MlopsDebug / FixBeginner · 4 min read

How to Fix Class Imbalance Problem in Python with sklearn

To fix class imbalance in Python, use sklearn techniques like SMOTE for oversampling the minority class or set class_weight='balanced' in classifiers to give more importance to minority classes. These methods help models learn better from imbalanced data and improve prediction accuracy.

🔍

Why This Happens

Class imbalance happens when one class has many more examples than another in your dataset. This causes models to ignore the smaller class and predict mostly the majority class, leading to poor results on the minority class.

Here is an example where a model is trained on imbalanced data without any fix:

python

from sklearn.datasets import make_classification
from sklearn.linear_model import LogisticRegression
from sklearn.model_selection import train_test_split
from sklearn.metrics import classification_report

# Create imbalanced dataset
X, y = make_classification(n_classes=2, class_sep=2,
                           weights=[0.9, 0.1], n_informative=3,
                           n_redundant=1, flip_y=0, n_features=5,
                           n_clusters_per_class=1, n_samples=1000, random_state=42)

X_train, X_test, y_train, y_test = train_test_split(X, y, test_size=0.3, random_state=42)

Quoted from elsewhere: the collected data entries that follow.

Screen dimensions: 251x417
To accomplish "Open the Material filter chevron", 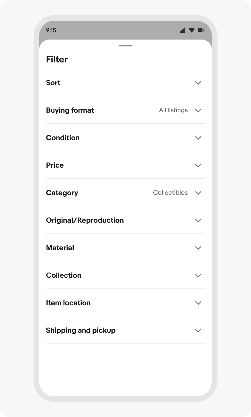I will (198, 248).
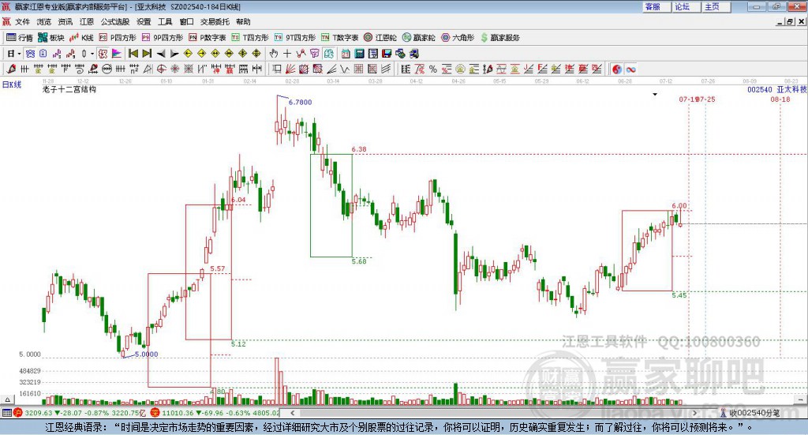Image resolution: width=808 pixels, height=435 pixels.
Task: Click the 论坛 forum button
Action: click(682, 6)
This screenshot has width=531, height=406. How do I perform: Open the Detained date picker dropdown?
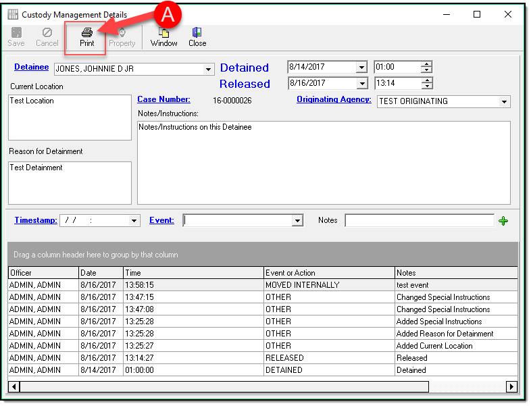(361, 68)
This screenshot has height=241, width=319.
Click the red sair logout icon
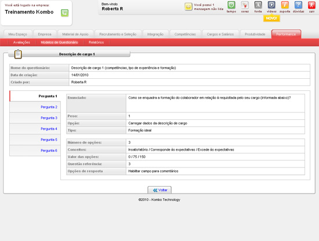point(311,5)
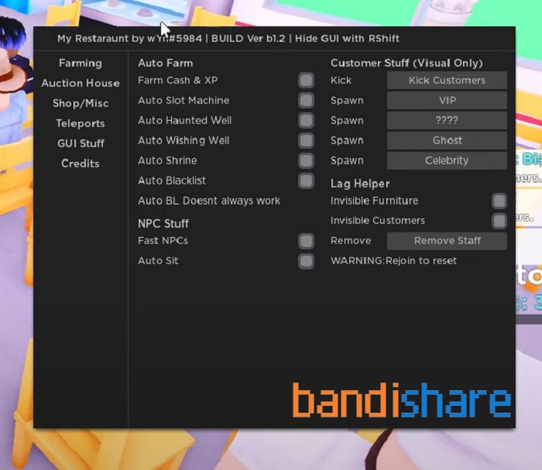Switch to Auction House tab

(x=81, y=84)
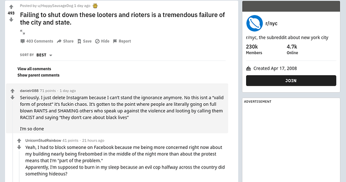Open danielr088's user profile
346x182 pixels.
[29, 91]
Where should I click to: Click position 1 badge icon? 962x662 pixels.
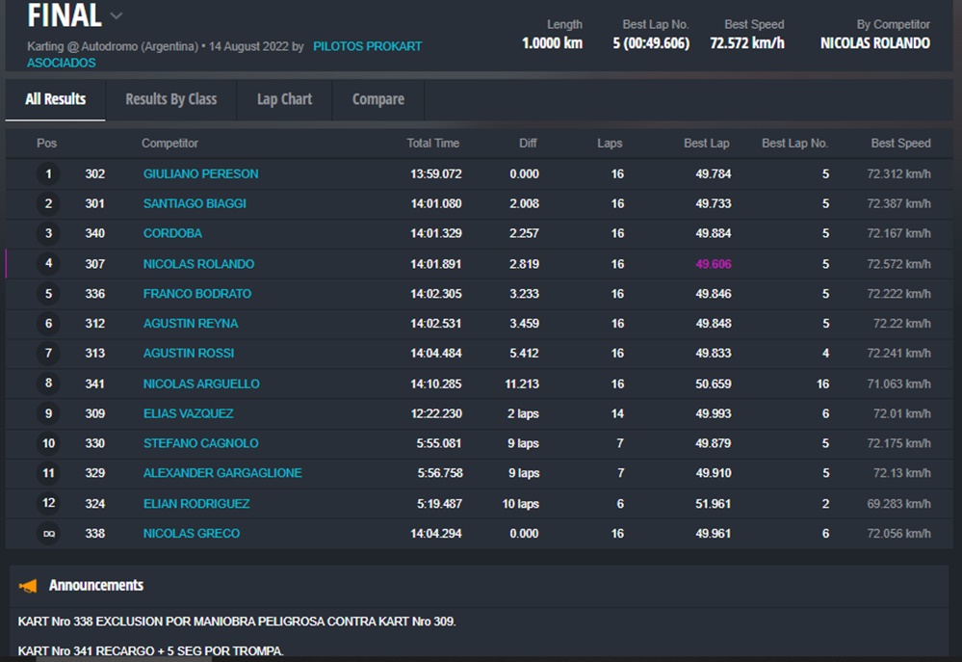coord(48,174)
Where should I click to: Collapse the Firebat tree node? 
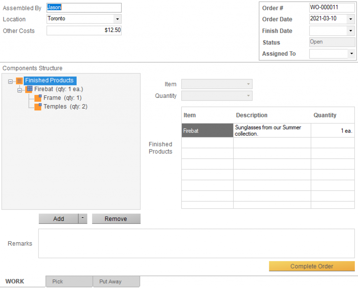pyautogui.click(x=20, y=90)
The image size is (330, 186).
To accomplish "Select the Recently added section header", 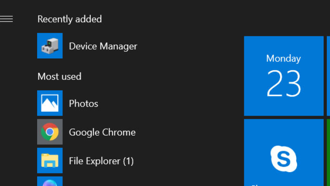I will [x=70, y=19].
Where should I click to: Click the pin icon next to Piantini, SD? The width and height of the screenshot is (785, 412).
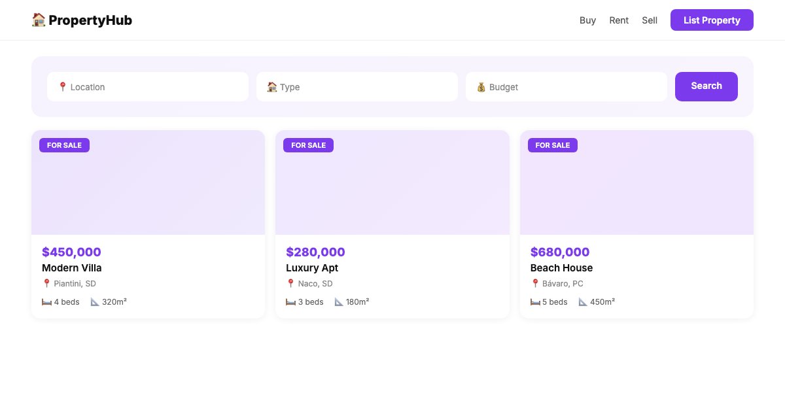(46, 283)
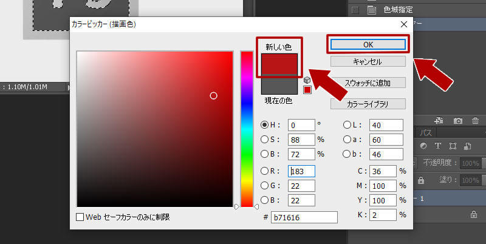
Task: Select the R (red) radio button
Action: [264, 171]
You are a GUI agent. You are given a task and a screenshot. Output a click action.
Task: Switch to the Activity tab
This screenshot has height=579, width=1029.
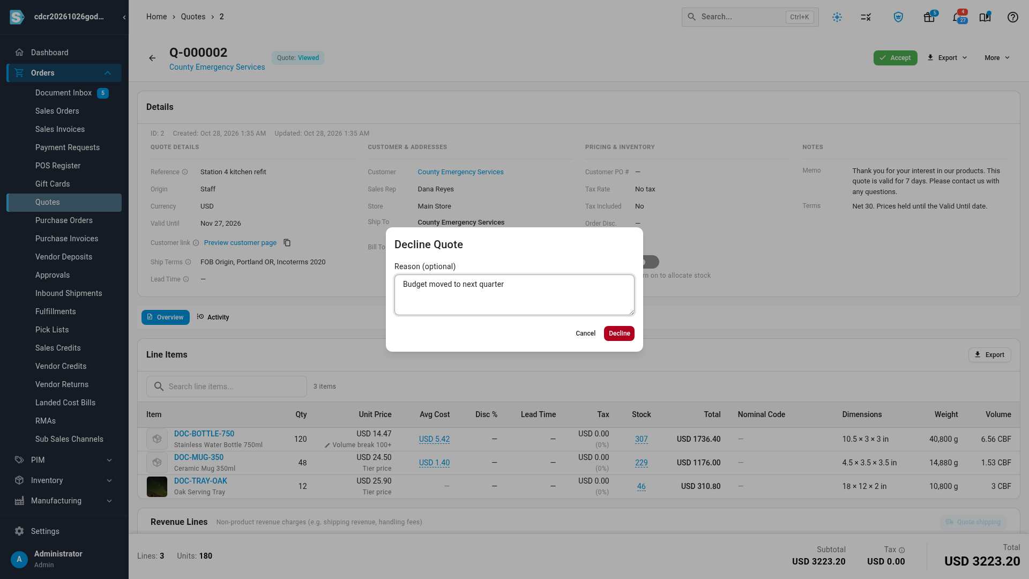point(213,317)
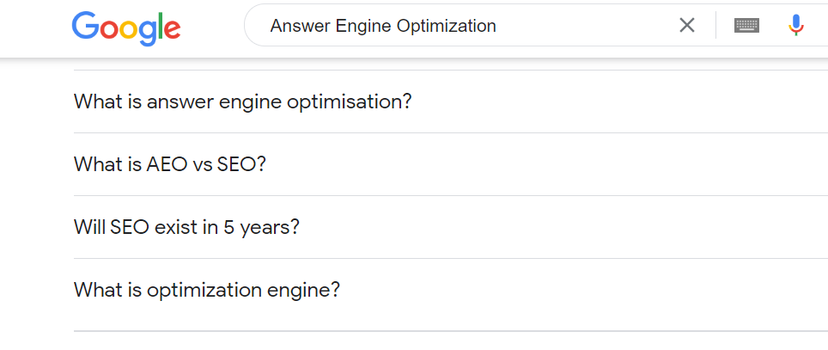This screenshot has width=828, height=350.
Task: Click the Google logo to go home
Action: (x=126, y=27)
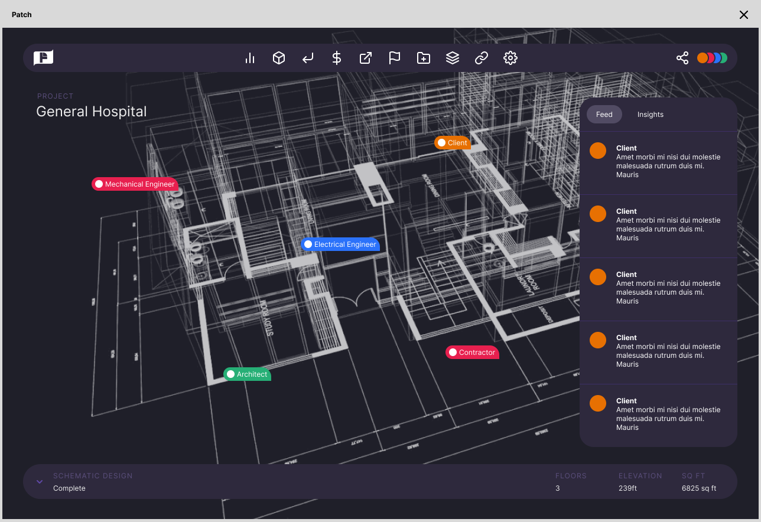Click the external link export icon
Image resolution: width=761 pixels, height=522 pixels.
click(x=366, y=58)
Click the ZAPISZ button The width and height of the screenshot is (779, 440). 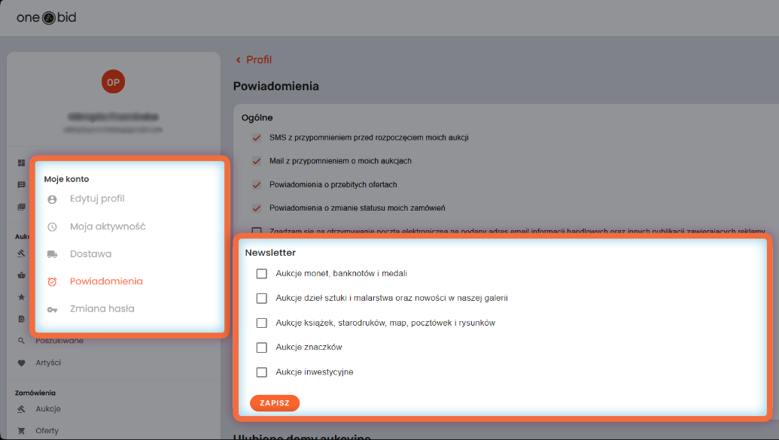point(275,402)
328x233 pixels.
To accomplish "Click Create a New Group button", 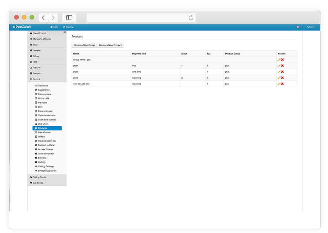I will click(x=84, y=45).
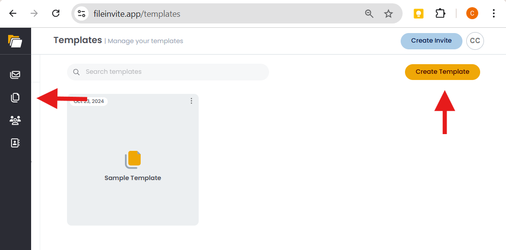
Task: Click the search magnifier icon
Action: point(76,72)
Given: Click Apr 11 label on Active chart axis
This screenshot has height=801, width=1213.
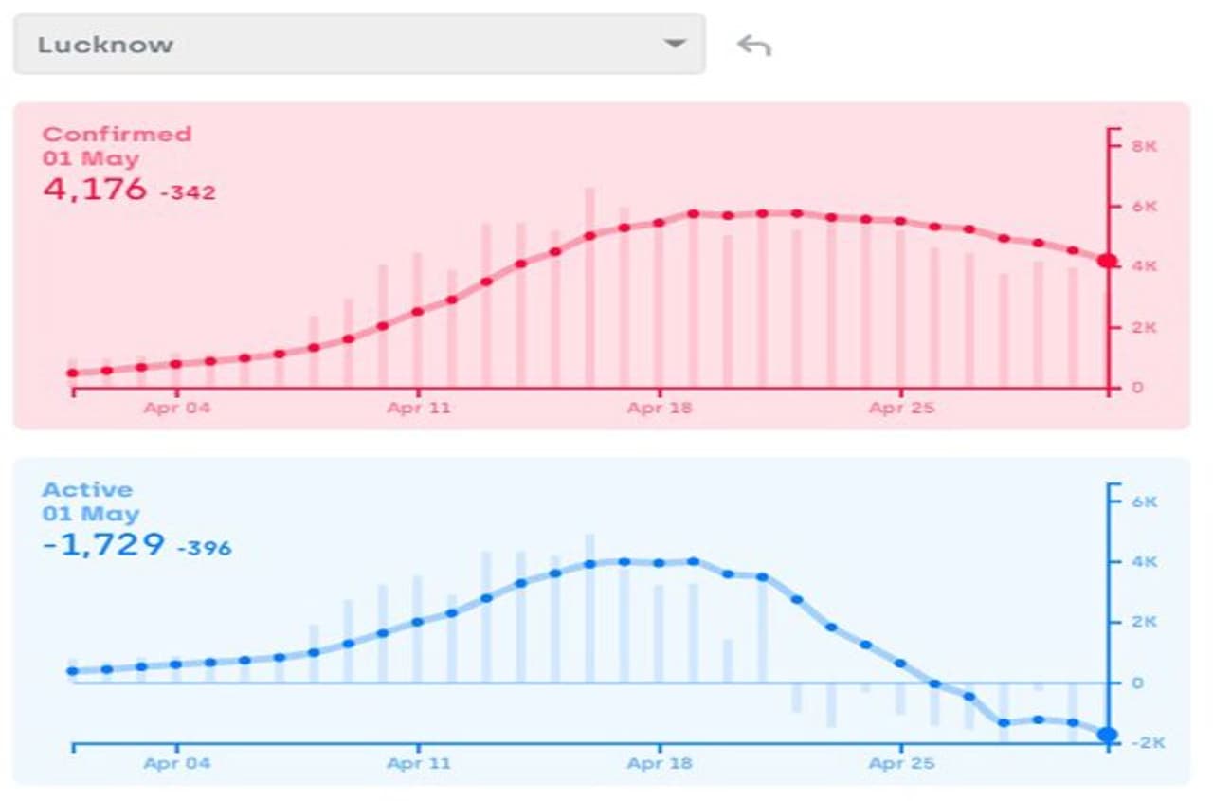Looking at the screenshot, I should coord(418,763).
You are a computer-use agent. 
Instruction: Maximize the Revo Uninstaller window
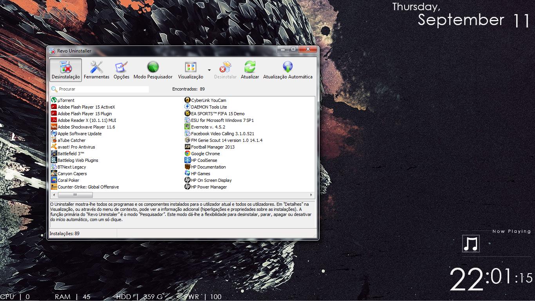293,49
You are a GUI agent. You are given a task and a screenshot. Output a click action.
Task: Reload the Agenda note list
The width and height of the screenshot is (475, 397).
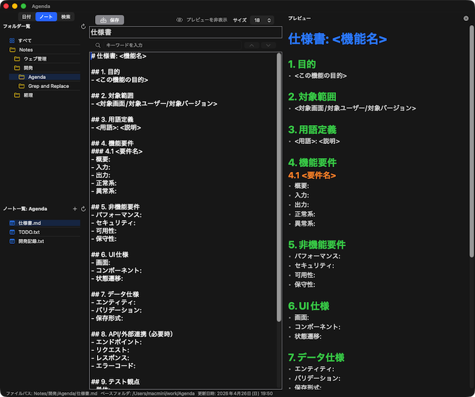83,209
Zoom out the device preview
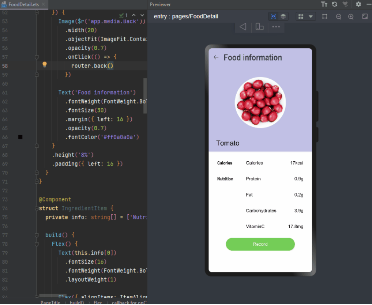The height and width of the screenshot is (305, 372). click(x=339, y=17)
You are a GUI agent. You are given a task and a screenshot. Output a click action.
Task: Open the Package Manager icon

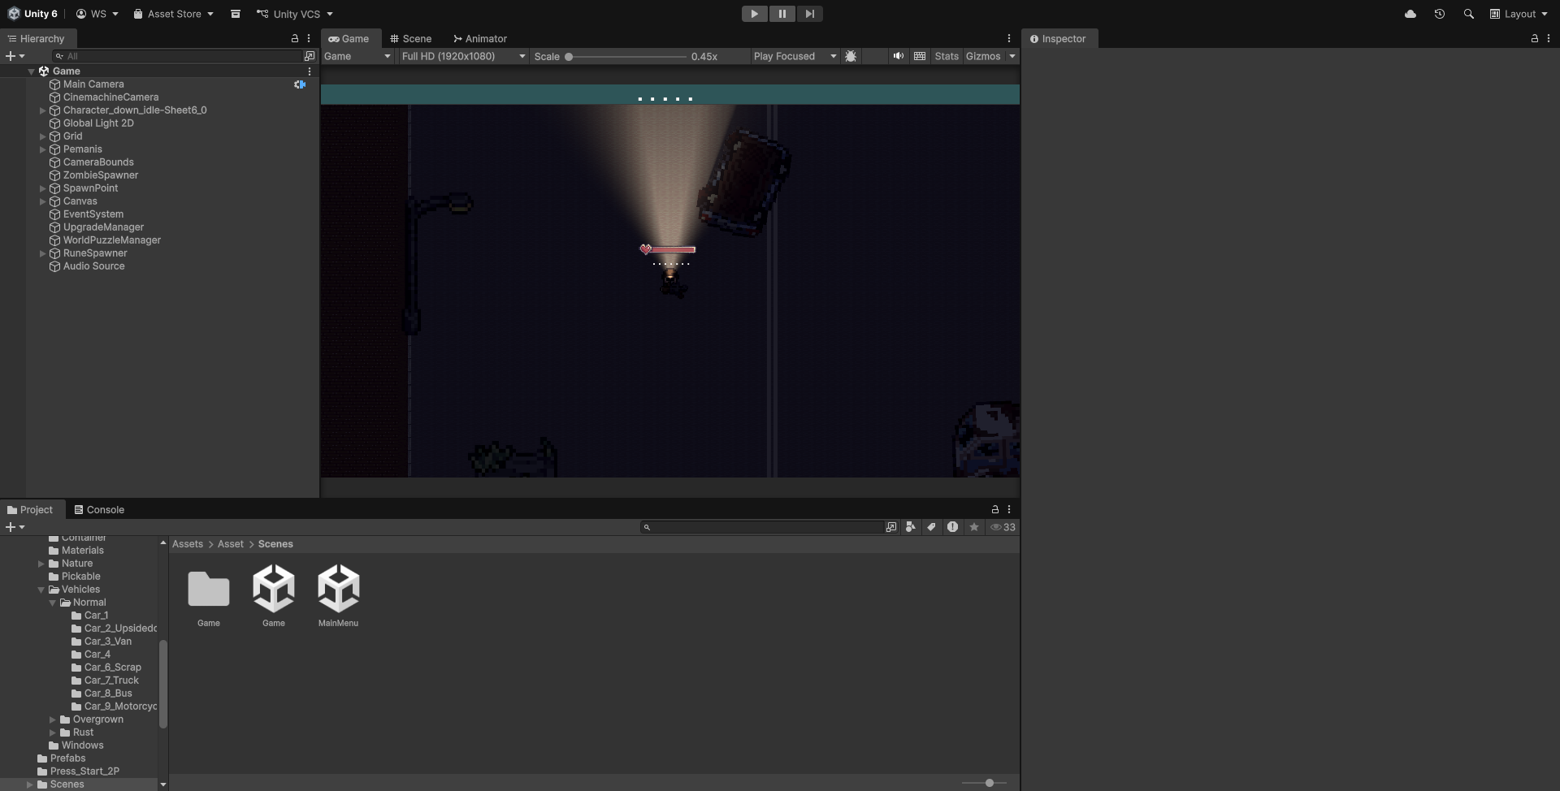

model = LogisticRegression()
model.fit(X_train, y_train)
preds = model.predict(X_test)
print(classification_report(y_test, preds))

Output

precision recall f1-score support 0 0.95 0.99 0.97 269 1 0.70 0.34 0.45 31 accuracy 0.94 300 macro avg 0.82 0.66 0.71 300 weighted avg 0.93 0.94 0.93 300

🔧

The Fix

To fix class imbalance, you can use oversampling like SMOTE to create synthetic minority samples or set class_weight='balanced' in your model to give more importance to the minority class. This helps the model learn better and improve minority class predictions.

python

from imblearn.over_sampling import SMOTE
from sklearn.linear_model import LogisticRegression
from sklearn.model_selection import train_test_split
from sklearn.metrics import classification_report
from sklearn.datasets import make_classification

# Create imbalanced dataset
X, y = make_classification(n_classes=2, class_sep=2,
                           weights=[0.9, 0.1], n_informative=3,
                           n_redundant=1, flip_y=0, n_features=5,
                           n_clusters_per_class=1, n_samples=1000, random_state=42)

X_train, X_test, y_train, y_test = train_test_split(X, y, test_size=0.3, random_state=42)

# Apply SMOTE oversampling
smote = SMOTE(random_state=42)
X_train_res, y_train_res = smote.fit_resample(X_train, y_train)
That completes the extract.